**ABOUT THIS EXERCISE:** Comb the records below for the string "indicator" and copy each line where it turns up.

**MATERIAL FOR THIS TASK:**
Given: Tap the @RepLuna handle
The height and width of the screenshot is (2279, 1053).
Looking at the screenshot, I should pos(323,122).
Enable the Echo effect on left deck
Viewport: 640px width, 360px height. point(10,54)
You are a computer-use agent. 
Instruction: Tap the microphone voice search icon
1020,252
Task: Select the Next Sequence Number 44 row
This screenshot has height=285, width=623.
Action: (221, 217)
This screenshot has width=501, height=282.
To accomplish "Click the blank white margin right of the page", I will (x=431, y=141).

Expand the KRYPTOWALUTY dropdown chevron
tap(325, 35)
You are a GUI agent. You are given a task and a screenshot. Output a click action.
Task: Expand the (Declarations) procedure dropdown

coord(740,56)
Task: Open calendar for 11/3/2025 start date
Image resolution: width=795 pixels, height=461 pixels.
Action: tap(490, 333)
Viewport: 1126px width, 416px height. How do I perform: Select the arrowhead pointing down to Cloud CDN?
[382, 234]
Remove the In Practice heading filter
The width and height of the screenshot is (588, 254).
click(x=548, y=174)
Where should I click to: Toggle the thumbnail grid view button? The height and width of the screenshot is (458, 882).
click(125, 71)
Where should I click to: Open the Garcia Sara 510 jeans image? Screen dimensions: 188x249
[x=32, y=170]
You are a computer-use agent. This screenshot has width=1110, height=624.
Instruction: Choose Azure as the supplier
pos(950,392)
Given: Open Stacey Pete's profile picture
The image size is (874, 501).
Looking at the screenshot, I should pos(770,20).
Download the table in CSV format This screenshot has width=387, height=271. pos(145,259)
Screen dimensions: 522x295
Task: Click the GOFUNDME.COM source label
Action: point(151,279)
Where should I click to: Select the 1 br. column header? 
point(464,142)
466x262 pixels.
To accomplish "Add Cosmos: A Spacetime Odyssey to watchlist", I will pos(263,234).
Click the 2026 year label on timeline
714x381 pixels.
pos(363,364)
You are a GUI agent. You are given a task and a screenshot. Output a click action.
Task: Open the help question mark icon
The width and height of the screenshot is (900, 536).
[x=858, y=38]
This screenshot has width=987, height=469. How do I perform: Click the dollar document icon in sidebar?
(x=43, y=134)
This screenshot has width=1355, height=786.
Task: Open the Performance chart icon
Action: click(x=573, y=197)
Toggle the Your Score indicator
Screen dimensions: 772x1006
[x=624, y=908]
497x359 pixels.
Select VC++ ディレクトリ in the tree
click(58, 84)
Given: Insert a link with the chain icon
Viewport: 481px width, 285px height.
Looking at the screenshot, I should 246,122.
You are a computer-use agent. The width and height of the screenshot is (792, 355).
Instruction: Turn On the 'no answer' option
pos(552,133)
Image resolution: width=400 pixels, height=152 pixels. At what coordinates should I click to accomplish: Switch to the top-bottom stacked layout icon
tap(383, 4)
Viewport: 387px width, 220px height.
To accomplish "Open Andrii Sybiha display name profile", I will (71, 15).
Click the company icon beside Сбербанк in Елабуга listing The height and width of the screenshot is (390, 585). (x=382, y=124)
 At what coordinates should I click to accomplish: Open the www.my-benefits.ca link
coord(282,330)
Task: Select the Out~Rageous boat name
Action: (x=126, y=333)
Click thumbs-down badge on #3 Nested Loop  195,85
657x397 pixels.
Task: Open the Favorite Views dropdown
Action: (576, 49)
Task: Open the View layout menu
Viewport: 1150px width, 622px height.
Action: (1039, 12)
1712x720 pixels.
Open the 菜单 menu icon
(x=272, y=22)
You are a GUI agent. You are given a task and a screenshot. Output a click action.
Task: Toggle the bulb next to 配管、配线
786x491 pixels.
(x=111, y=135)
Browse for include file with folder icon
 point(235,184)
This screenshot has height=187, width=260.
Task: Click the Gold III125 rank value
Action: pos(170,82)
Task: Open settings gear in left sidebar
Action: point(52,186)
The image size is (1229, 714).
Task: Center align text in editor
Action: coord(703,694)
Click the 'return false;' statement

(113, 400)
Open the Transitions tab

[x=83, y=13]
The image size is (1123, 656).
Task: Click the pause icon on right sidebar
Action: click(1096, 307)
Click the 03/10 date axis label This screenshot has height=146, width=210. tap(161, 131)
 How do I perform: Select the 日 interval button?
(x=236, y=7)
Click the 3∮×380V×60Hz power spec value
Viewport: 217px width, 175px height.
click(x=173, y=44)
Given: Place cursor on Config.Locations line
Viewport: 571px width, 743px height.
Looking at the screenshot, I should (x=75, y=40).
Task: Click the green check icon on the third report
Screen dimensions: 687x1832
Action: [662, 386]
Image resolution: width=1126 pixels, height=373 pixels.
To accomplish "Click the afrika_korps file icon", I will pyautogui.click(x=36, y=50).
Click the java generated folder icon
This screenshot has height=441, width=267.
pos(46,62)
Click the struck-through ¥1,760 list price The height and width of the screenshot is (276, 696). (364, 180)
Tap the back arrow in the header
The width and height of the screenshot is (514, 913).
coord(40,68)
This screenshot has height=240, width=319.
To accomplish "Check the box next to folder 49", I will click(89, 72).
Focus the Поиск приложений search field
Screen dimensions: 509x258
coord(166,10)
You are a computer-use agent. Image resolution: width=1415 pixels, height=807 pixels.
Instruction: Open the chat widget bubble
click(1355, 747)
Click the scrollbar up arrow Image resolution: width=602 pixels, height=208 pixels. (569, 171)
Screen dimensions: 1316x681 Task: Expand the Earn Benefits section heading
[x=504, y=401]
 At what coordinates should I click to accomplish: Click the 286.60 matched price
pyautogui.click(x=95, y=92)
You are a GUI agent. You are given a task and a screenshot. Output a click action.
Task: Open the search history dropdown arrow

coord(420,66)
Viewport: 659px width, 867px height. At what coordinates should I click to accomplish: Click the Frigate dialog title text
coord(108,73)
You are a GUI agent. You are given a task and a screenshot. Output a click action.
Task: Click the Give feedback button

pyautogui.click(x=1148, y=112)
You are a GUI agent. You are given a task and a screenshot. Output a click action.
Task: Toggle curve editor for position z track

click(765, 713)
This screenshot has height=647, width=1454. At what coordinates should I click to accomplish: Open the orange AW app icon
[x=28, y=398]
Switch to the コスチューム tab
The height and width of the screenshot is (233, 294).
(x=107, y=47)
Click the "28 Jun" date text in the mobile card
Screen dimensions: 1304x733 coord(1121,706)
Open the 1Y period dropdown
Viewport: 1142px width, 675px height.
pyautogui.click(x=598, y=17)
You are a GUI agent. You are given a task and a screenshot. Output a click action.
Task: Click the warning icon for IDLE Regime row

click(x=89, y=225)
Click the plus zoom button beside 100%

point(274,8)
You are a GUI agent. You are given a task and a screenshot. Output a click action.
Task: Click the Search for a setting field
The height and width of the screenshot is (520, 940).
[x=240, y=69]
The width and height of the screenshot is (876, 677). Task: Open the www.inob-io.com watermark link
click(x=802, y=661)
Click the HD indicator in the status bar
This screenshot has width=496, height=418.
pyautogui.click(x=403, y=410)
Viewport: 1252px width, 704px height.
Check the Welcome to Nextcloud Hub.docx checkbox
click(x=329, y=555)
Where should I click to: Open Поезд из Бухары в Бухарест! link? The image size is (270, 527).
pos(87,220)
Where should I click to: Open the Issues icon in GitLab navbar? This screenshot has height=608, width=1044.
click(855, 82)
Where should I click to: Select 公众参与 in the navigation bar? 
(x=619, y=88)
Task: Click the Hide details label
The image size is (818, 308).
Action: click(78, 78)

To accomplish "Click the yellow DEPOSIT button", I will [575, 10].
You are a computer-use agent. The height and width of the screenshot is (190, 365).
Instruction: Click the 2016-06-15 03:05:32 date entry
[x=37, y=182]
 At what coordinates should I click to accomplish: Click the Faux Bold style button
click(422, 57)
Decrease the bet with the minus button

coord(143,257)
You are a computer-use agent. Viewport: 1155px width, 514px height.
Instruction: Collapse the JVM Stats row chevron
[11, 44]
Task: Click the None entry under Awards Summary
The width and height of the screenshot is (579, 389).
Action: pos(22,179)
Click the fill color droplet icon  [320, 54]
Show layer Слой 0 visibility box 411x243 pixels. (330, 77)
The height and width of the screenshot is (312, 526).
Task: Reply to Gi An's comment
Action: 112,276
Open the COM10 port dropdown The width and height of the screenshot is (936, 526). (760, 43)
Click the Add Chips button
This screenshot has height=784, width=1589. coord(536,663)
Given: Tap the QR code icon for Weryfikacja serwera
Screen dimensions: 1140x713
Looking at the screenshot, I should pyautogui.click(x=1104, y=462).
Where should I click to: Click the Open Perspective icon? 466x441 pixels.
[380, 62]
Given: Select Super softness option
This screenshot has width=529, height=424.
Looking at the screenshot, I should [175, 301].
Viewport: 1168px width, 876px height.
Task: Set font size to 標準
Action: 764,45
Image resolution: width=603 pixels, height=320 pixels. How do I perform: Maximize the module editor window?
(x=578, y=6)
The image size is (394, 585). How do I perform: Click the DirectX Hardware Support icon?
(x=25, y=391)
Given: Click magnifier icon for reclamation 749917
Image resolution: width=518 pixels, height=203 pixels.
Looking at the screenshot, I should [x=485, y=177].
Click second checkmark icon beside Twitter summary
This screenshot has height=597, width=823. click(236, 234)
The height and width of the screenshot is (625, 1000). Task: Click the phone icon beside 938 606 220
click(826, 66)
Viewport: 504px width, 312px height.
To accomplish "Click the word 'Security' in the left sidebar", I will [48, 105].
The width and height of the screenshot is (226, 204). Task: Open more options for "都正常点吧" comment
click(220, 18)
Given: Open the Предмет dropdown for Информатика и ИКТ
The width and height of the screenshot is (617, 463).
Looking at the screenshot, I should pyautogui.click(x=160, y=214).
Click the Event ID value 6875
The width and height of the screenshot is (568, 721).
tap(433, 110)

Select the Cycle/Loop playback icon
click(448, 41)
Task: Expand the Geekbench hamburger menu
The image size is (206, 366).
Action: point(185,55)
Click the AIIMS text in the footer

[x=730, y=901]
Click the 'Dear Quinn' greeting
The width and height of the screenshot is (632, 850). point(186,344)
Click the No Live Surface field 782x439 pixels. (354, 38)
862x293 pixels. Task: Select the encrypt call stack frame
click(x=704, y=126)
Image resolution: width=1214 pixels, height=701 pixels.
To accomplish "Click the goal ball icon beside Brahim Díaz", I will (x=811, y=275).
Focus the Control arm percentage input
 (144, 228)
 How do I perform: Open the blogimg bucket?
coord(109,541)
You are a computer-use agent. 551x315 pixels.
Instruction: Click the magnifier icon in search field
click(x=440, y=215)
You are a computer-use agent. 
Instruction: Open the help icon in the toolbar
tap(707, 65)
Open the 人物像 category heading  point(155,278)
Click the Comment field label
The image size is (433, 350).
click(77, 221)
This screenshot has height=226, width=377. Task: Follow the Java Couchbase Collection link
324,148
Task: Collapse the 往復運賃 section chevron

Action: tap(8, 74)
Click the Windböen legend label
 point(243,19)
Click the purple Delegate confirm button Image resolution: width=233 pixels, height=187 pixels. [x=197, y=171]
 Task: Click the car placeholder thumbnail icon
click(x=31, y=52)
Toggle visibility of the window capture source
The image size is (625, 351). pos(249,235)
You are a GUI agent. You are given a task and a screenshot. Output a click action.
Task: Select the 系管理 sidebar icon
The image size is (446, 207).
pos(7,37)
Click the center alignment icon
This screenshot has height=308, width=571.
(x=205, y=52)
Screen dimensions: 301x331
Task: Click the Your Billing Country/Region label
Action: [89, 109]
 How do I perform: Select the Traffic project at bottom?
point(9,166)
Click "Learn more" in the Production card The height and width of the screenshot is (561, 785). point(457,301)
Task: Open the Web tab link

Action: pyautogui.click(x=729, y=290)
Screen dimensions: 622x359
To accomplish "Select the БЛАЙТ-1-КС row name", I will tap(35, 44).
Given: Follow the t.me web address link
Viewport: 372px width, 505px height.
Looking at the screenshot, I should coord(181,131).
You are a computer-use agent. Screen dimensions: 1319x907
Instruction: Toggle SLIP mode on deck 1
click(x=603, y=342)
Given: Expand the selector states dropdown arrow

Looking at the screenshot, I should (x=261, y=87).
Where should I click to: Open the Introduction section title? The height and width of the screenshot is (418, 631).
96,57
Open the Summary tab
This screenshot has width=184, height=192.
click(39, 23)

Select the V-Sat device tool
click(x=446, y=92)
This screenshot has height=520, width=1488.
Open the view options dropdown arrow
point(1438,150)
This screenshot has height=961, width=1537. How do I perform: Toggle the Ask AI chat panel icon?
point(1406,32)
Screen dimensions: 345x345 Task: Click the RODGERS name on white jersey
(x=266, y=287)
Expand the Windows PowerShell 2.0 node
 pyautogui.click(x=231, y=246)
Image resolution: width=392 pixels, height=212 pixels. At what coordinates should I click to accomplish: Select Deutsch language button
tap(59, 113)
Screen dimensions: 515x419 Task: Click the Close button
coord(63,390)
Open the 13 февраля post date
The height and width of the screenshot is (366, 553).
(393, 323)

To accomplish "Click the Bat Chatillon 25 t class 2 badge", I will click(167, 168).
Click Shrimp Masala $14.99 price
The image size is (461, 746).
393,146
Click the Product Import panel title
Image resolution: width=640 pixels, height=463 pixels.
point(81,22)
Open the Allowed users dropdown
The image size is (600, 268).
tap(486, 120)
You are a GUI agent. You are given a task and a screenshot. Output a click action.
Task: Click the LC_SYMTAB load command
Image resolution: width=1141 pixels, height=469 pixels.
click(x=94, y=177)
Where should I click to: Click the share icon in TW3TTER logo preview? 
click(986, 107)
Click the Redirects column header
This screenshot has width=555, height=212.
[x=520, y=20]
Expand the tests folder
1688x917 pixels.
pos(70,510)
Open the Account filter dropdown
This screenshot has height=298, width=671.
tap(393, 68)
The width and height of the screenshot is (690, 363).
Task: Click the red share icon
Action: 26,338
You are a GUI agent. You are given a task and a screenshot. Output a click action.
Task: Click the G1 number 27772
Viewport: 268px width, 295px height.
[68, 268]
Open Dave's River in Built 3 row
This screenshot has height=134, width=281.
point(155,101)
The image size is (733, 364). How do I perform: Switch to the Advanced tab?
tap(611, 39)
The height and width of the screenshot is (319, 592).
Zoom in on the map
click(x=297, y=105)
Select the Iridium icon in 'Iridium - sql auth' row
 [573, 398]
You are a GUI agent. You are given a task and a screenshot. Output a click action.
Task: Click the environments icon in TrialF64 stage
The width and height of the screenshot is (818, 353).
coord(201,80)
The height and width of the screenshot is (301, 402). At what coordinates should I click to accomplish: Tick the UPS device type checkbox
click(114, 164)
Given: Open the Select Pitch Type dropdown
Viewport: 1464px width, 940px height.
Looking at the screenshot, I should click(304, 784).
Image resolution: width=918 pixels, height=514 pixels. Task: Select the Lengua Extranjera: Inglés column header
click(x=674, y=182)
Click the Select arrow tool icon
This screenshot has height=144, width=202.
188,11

**SOLUTION:**
Toggle the Your Score indicator
Click the HD indicator in the status bar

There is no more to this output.